Five years ago, when I first met her, Jasmine Clark was a shy-but-poised 16-year-old high school student in north Minneapolis, living with an older sister and friends.
Clark had little besides a good attitude, a vision of a better future and the beginnings of a plan. And she had mentors who cared. Now 21, Clark has earned a two-year college degree and several medical-related certificates. She works with the developmentally disabled.
And she credits Project DIVA with helping her on her journey. The small nonprofit connects female mentors with disadvantaged girls.
“I kind of grew up without my parents,” said Clark. “I sometimes stayed with Ms. Neda.”
That would be Neda Kellogg, a staff member of the former charter school, who started Project DIVA several years ago as a part-time initiative to help struggling girls.
Clark was part of the first group of what has grown to be about three dozen teenage girls each year who meet weekly during the school year to discuss school issues, learn about personal finance, postsecondary education and careers, prepare for a spring talent show, and spend time with DIVA volunteer mentors.
I first met Clark and Kellogg at a conference sponsored by the Mentoring Partnership of Minnesota in 2009 at the Mall of America. I’m a mentoring fan. Every successful person needs mentors. Nobody makes it alone. And none of the Project DIVA girls has a well-connected parent who can tap a business associate for a nice summer job. Most come from hardscrabble backgrounds. But they are willing to learn and listen and make to high school graduation as a DIVA.
“Project DIVA helps build these girls a network,” Patrice Cox, a business mentor, told me several years ago. “And we require them to listen, learn and ‘pay it forward’ through volunteering.”
The Project DIVA journey has a nice new twist to it that shows that even the mentoring agency can use a mentor. Kellogg was introduced last year to Pamela Lehan, general manager of the Woman’s Club of Minneapolis. Since 1907, the Loring Park-based club and community service organization has supported female-oriented health and education causes with millions in donations and service.
“We were started by six women who said they could do more together than alone,” Lehan said. “We’re still doing that. Including hosting Project DIVA.”
Kellogg, also a recent graduate of the University of St. Thomas’ nonprofit management program, said she’s gained valuable insights from Woman’s Club members.
“We’ve never really had a home,” Kellogg said. “It’s really cool to have the Woman’s Club as a partner. Their members mentor some of the girls. And the older members … mentor me. And our girls get to spend time with women they could never expect to meet.”
Most of the Woman’s Club members are white and middle class. The Project DIVA girls mostly are lower-income and black. Bridges are built and relationships forged. Project DIVA Saturday meetings during the school year were once always at a North Side park or library. Now they meet once in awhile at the elegant Woman’s Club.
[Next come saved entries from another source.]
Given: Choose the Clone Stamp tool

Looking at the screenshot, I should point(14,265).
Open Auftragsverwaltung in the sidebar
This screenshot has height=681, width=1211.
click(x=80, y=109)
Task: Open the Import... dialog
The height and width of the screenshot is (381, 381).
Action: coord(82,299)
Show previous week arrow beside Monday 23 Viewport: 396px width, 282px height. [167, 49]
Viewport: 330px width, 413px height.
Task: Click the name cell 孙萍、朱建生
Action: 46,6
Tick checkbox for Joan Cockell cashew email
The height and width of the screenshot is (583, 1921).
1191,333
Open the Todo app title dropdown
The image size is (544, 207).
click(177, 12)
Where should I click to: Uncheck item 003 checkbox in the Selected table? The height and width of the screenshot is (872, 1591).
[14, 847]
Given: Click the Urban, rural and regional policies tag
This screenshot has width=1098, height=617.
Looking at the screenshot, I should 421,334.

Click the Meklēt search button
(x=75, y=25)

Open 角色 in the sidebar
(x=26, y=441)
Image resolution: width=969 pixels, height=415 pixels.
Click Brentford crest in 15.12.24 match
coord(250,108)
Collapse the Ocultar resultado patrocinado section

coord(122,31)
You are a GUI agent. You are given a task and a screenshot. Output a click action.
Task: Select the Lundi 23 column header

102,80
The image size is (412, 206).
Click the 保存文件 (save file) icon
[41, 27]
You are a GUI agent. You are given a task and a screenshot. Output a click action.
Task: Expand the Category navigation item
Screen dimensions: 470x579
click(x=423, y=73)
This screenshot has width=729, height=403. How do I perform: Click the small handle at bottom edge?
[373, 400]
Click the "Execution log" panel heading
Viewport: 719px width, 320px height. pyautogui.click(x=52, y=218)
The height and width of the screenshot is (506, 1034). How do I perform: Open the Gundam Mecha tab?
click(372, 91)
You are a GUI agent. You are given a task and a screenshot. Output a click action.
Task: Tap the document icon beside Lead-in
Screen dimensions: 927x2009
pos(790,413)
They usually meet on Saturdays at North Commons Park.
Meanwhile, the Pohlad Foundation is helping Project Diva open a retail shop on Lowry Avenue N. in August.
The shop, named “Raiding a DIVA’s Closet,” sells used-but-fashionable clothing. It also will provide work experience to participants and revenue to the organization.
The Project DIVA board expects to double the annual budget from $63,000 to $130,000 next year. Most money goes for school supplies, winter clothing, emergency expenditures and field trips. Kellogg, who has quit her day job, and Keeya Allen, Project DIVA’s part-time coordinator and also a volunteer mentor, are in line for salaries in 2015 if the fundraising continues to improve.
Project DIVA (www.projectdivas.com) and other mentoring organizations still are short of caring adults willing to spend time with kids in need. The Mentoring Partnership of Minnesota is an umbrella organization (www.mpmn.org) for dozens of quality organizations, from Big Brothers & Big Sisters to Bolder Options, that may be right for you.
There’s a reason why smart businesspeople also support mentoring, in addition to doing the right thing. We need every kid educated and helping to build a better economy and society.